# -*- mode: org -*-
#+STARTUP: content
#+SEQ_TODO: MAYBE(m) TODO(t) NEXT(n) STARTED(s) WAITING(w) | DONE(d) CANCELLED(c)
#+STARTUP: hidestars
* gradient descent
** DONE rename segmented-trainer to segmented-gd-trainer
* conjugate gradient
** WAITING clarify conjugate gradient license
   - State "WAITING"    [2008-07-21 Mon 21:53] \\
     Contacting Carl Rasmussen by email
** DONE portably implement float nan, inf handling
   There is no way to do traps in allegro so let's just catch
   ARITHMETIC-ERROR at some strategically chosen places.
** DONE failed line searches can still change the weights
   documented
* boltzmann machines
** MAYBE conditioning chunks are not really visible nor hidden
   Does it make sense to store them separately?
** DONE factored RBM: weight matrix is A*B
** DONE semi-restricted (connections between visibles)
** MAYBE higher order rbm
** MAYBE training with conjugate gradient
   Is it possible to calculate the cost function?
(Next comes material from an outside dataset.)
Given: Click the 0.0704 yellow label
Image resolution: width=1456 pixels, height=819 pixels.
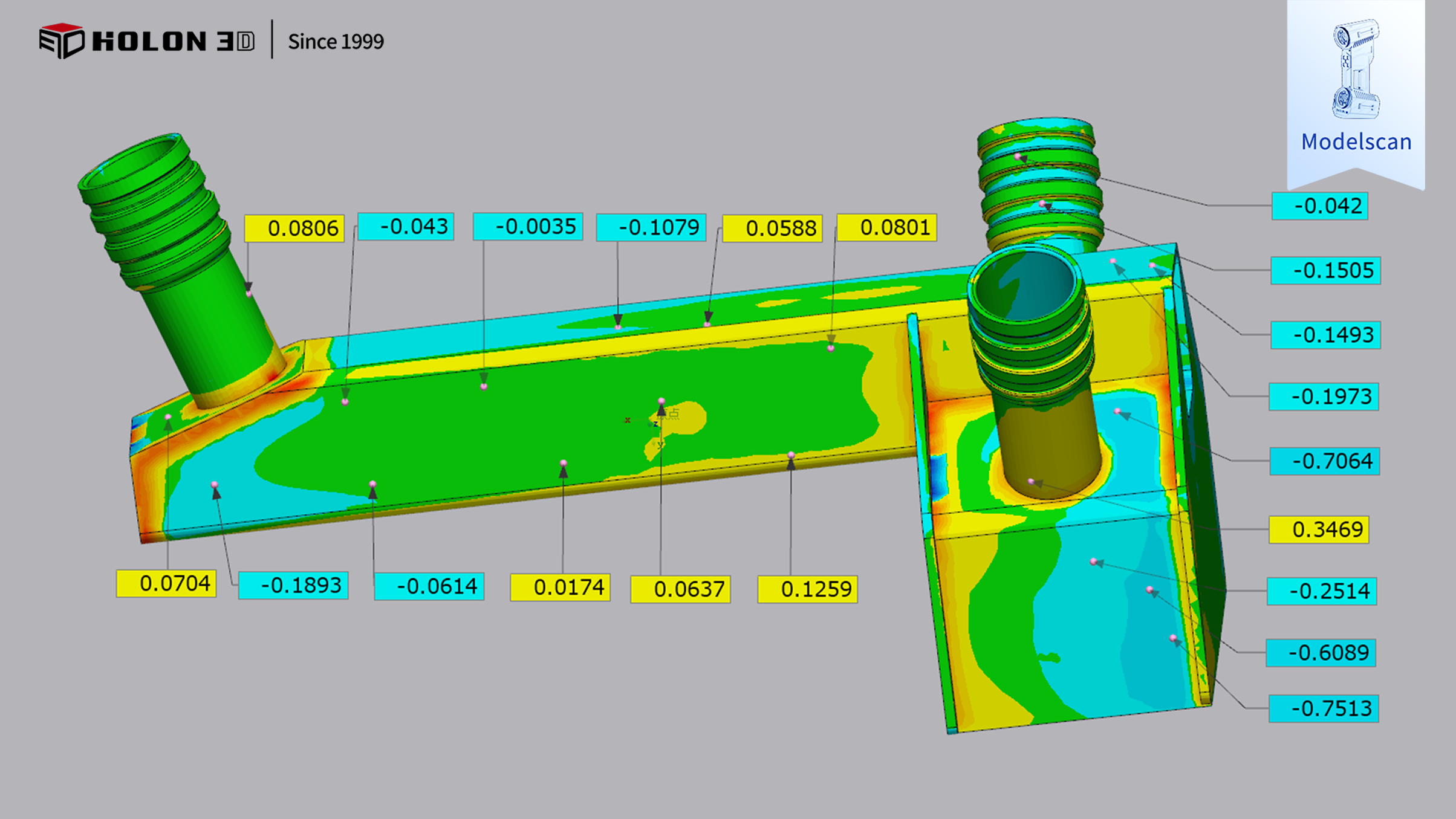Looking at the screenshot, I should click(166, 584).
Not quite, but there
   are two ways out: 1) rbm importance sampling paper to estimate the
   partition function 2) constrain features to be sparse and don't use
   a partition function at all.
** MAYBE training with SMD
** DONE sparsity constraint
   possible with WEIGHT-PENALTY
** MAYBE generic support for exponential family distributions
   http://www.ics.uci.edu/~michal/GenHarm3.pdf
** TODO cache inputs optionally
   This should make higher level RBMs a lot faster and can be
   implemented trivially with a samples -> node arrays hash table.
** TODO fix gradient accumulation
   When the accumulator's start is not zero, there are two ways to
   fail: a) go to the matlisp branch and put it into the wrong place
   as if start were 0, b) use the lisp branch and fail if there are
   multiple stripes. Currently, non-zero start with several stripes
   runs into an assert.
** DONE normalized-chunk: scale should be per stripe
** DONE positive phase: if sample-hidden-p, then is it (* visible hidden-mean) or (* visible hidden-sample)?
   HIDDEN-SAMPLING parameter in RBM-TRAINER
** DONE temporal rbm
** DONE calculate bias+conditioning activation only once per training example
   - State "DONE"       [2008-09-10 Wed 15:00] \\
     :CACHE-STATIC-ACTIVATIONS-P initarg to CHUNK
** DONE persistent contrastive divergence
** DONE general boltzmann machines
** DONE deep boltzmann machines
** DONE initialize DBM from DBN
** TODO implmement annealed importance sampling
** TODO unbreak temporal chunks
* backprop
** TODO VALIDATE-LUMP: set and check size if possible, check inputs
** DONE ADD-LUMP: set MAX-N-STRIPES to something saner
** TODO redo ->CROSS-ENTROPY
** TODO what to do with INDICES-TO-CALCULATE?
** DONE normalized-lump: scale should be per stripe
* unroll
** MAYBE unroll only part of the network
** MAYBE example for unrolling with missing values
** DONE fix or remove missing value support
   removed
** DONE unroll factored clouds
** TODO flip chunk
   When an input chunk is to be reconstructed it should go above the
   layer in the bpn instead of below it where it is in the BM.
* misc
** DONE faster exp? http://citeseer.ist.psu.edu/cache/papers/cs/43/ftp:zSzzSzftp.idsia.chzSzpubzSzniczSzexp.pdf/schraudolph98fast.pdf
Doesn't seem to speed up things.
** DONE remove dependency on BLAS: implement some of matlisp in Lisp
   Ripped matrix.lisp and various bits from Matlisp.
** TODO what to do with *USE-BLAS*?
   The wrappers should calculate cost and call matlisp if it is
   avaible.
** TODO float vector I/O for cmucl
** MAYBE support more lisps
   Matlisp only supports cmucl, sbcl and allegro.
** TODO optimize the missing value case (SSE?)
** TODO lookup table based exp/sigmoid
** TODO investigate SPARTNS
** DONE factor out most frequent and log-likelihood-ratio based feature selection
* examples
** DONE movie review example
** TODO netflix example